Inbar is an eminent, influential, and highly cited researcher with a Ph.D. in social psychology from Cornell University. There is no question that he is qualified. Anyone worth their salt doing work on political polarization knows Inbar’s name. Inbar also jumped through all the hoops UCLA put up for the job, including submitting a diversity, equity, and inclusion (DEI) statement, which is currently all the rage in colleges and universities. He even shares the politics of the majority of the psychology department. But on his podcast, Inbar had expressed relatively mild concerns over the ideological pressures that DEI statements impose and wondered aloud whether they do harm to diversity of thought.

As a result of this petition—signed by only 66 students—UCLA did not hire Inbar. And he’s not the only academic this has happened to. Far from it.

DEI Statements Are Political Litmus Tests

Since 2014, an unprecedented number of college professors have been targeted, punished, or fired for what they said, published, or taught. Meanwhile, colleges and universities are becoming even less ideologically diverse than they already were. Professors around the country are reporting their speech chilled in an increasingly homogenous environment.

While you might expect universities to respond to this issue by making efforts to mitigate groupthink, the opposite has occurred. Over the past several years universities across the country have decided that it’s time to add DEI statements as part of the hiring and review process.

“And while some argue that DEI statements are not litmus tests, we think that defies common sense and the evidence in front of us. Take this statement from Vassar College’s Office of the Dean of the Faculty:All department and program hiring for tenure-track and multi-year faculty positions are requesting all candidates to submit a diversity statement. This statement should provide the candidate’s unique perspective on their past and present contributions to and future aspirations for promoting diversity, inclusion, and social justice in their professional career. The purpose of the diversity statement is to help departments and programs identify candidates who have professional experience, intellectual commitments, and/or willingness to engage in activities that could help the College contribute to its mission in these areas.”

» GOAL A:
Count the lines in the records below that contain the word "cell", and give only that number.
» GOAL B:
Continue the text above on DEI statements in faculty hiring, starting after its final sentence.

» STORED DATA:

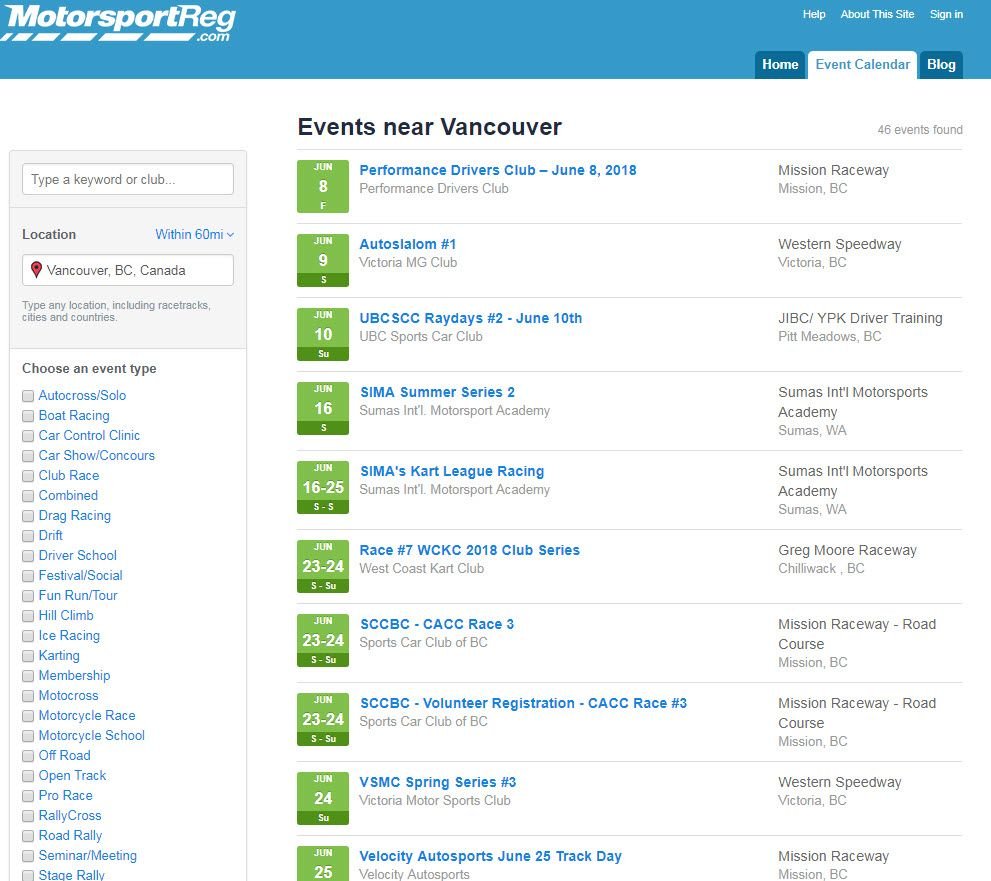This screenshot has height=881, width=991.
Task: Select the June 10 calendar badge
Action: point(323,334)
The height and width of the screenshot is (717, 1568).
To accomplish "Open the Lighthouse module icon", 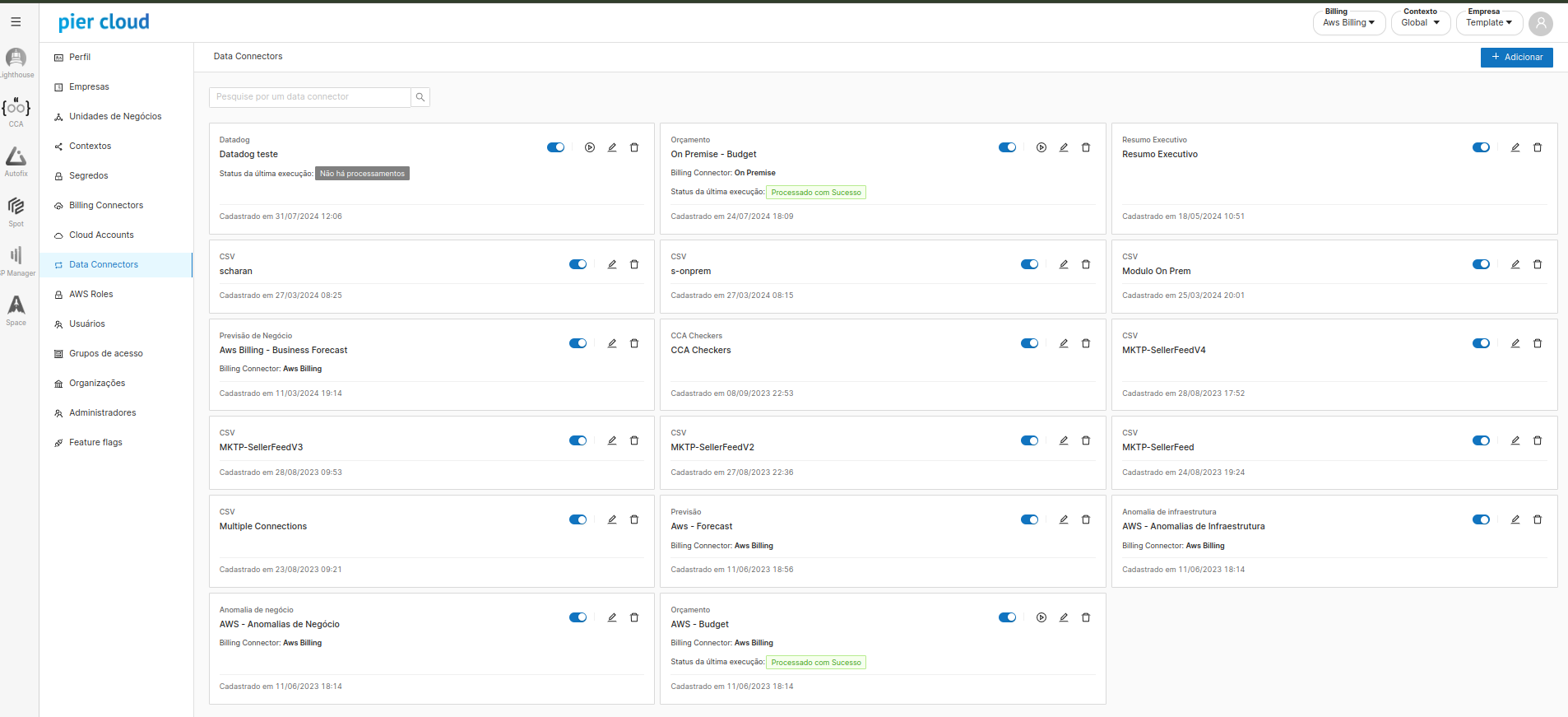I will (16, 58).
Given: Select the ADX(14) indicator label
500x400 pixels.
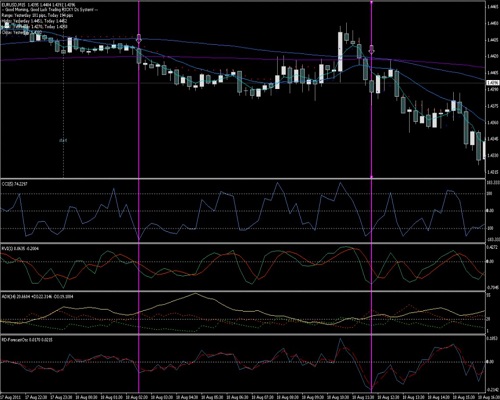Looking at the screenshot, I should 37,296.
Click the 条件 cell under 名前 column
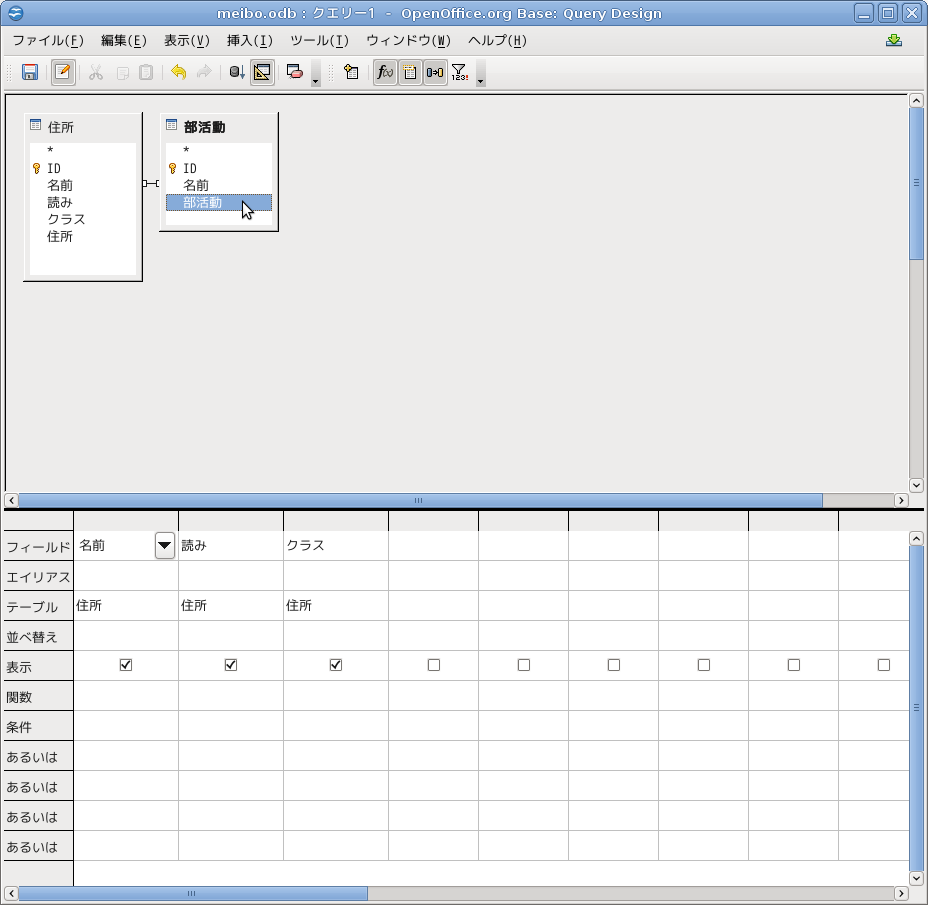Image resolution: width=928 pixels, height=905 pixels. (126, 726)
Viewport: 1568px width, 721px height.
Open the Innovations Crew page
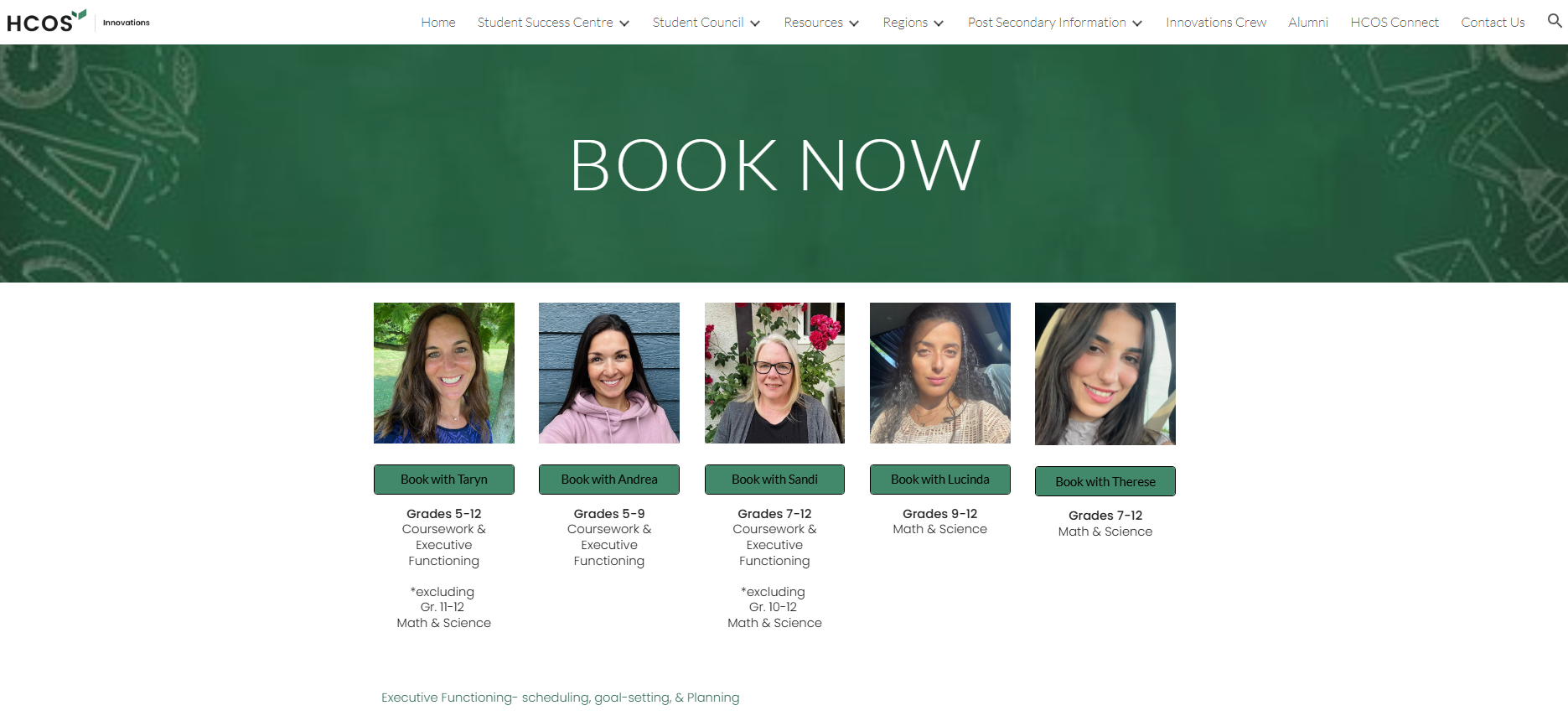click(x=1216, y=23)
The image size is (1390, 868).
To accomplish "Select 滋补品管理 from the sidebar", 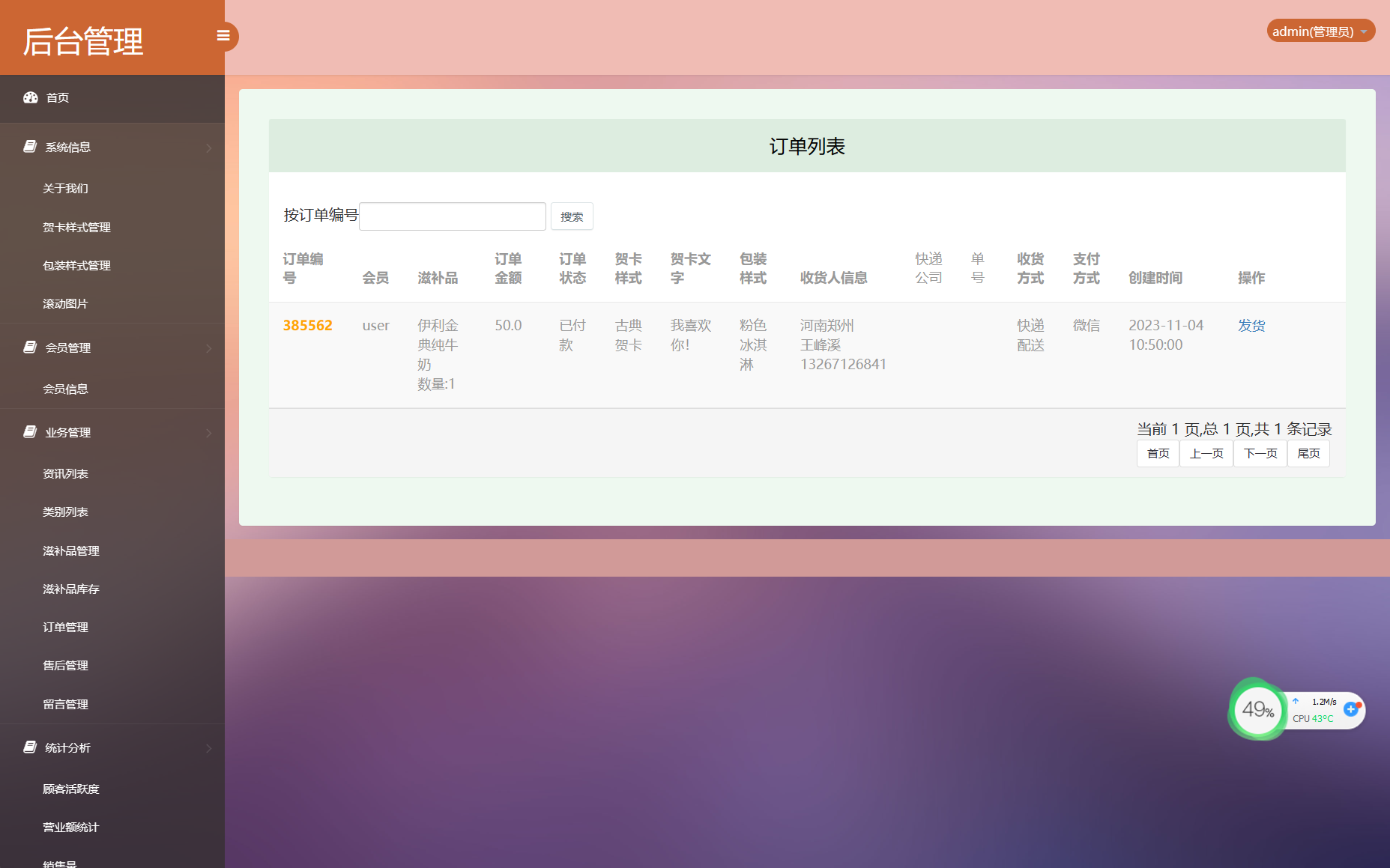I will coord(70,550).
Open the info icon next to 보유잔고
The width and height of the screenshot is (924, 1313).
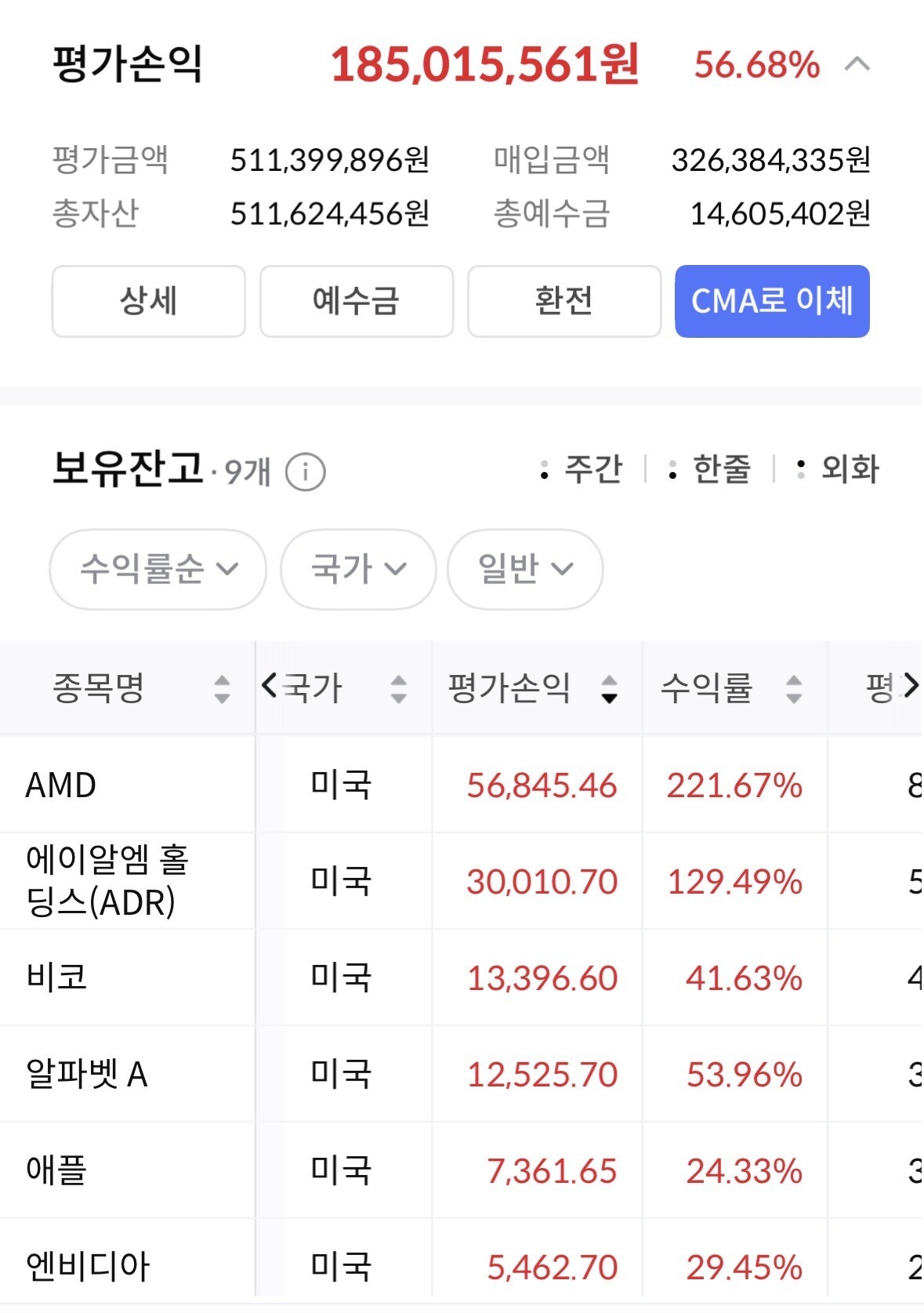[x=305, y=473]
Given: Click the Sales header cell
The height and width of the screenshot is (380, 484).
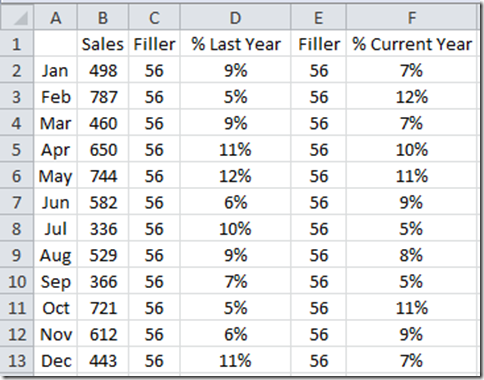Looking at the screenshot, I should (x=103, y=44).
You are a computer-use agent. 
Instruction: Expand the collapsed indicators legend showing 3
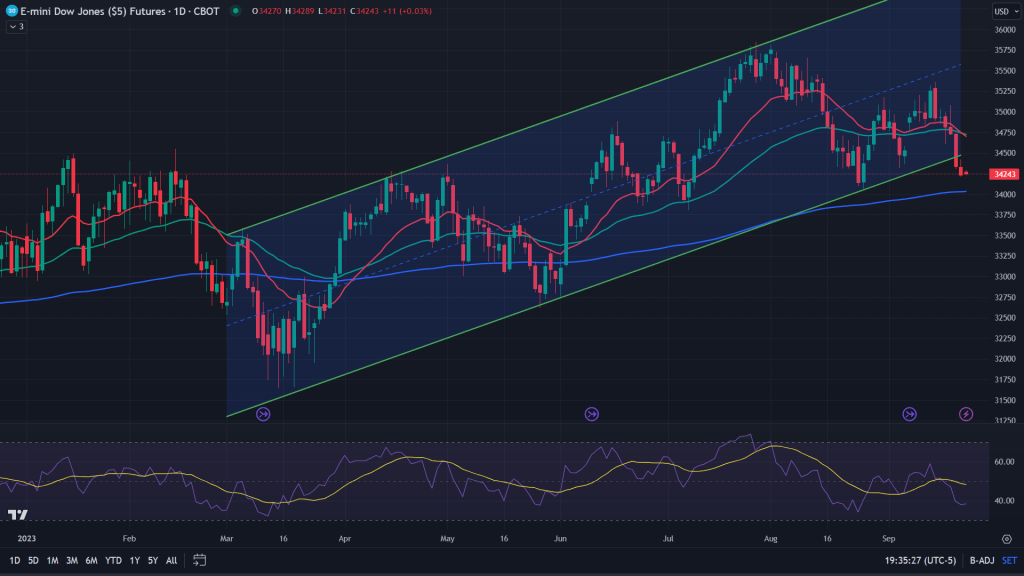16,27
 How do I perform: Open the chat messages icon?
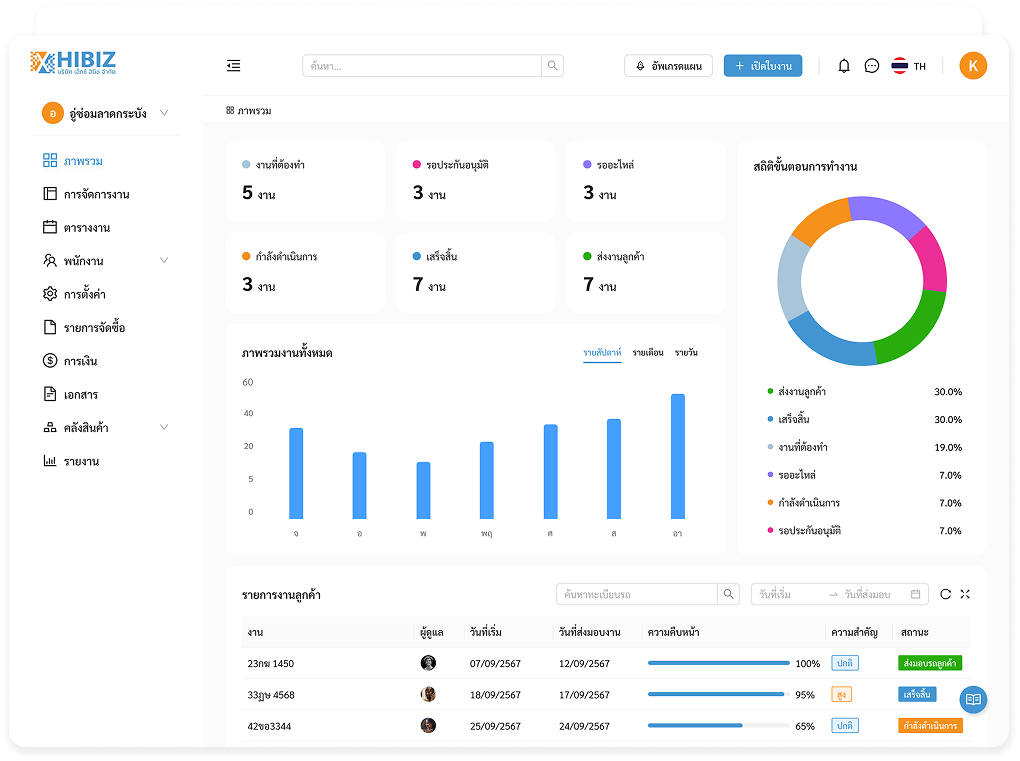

» TASK OUTPUT A:
2

» TASK OUTPUT B:
Even if you completely agree with the importance of DEI, there really isn’t any reason to ask a potential physics professor, for example, to discuss their prior, past, and future “intellectual commitments” to “social justice.” That is, unless you’re looking to test their political outlook as a condition for their employment. The purpose of DEI statements is obvious, and professors themselves know it.

In 2022, the Foundation for Individual Rights and Expression (FIRE) conducted a survey of 1,491 university professors to gauge their attitudes toward free expression on campus. About 50 percent said they believed DEI statements are political litmus tests that violate academic freedom. Ideological minorities on campus agree at even higher rates than that: 56 percent of moderates and 90 percent of conservatives.

That may not surprise you, given the ubiquity of DEI statements and the prevalence of social justice ideology on campus and elsewhere. What may shock you is that in another study, about 23 percent of tenured or tenure-track professors said that they saw DEI statements as ideological tests and that their use in this way is appropriate.

Let that sink in: Twenty-three percent of surveyed university professors had no problem admitting they endorsed behavior that was ruled unconstitutional by the Supreme Court. In its seminal 1967 decision in Keyishian v. Board of Regents, the Court held that academic freedom is “a special concern of the First Amendment, which does not tolerate laws that cast a pall of orthodoxy over the classroom.” They extended this protection even to speech that was arguably “treasonable,” “seditious,” or “advocat[ing] the overthrow of government by force.”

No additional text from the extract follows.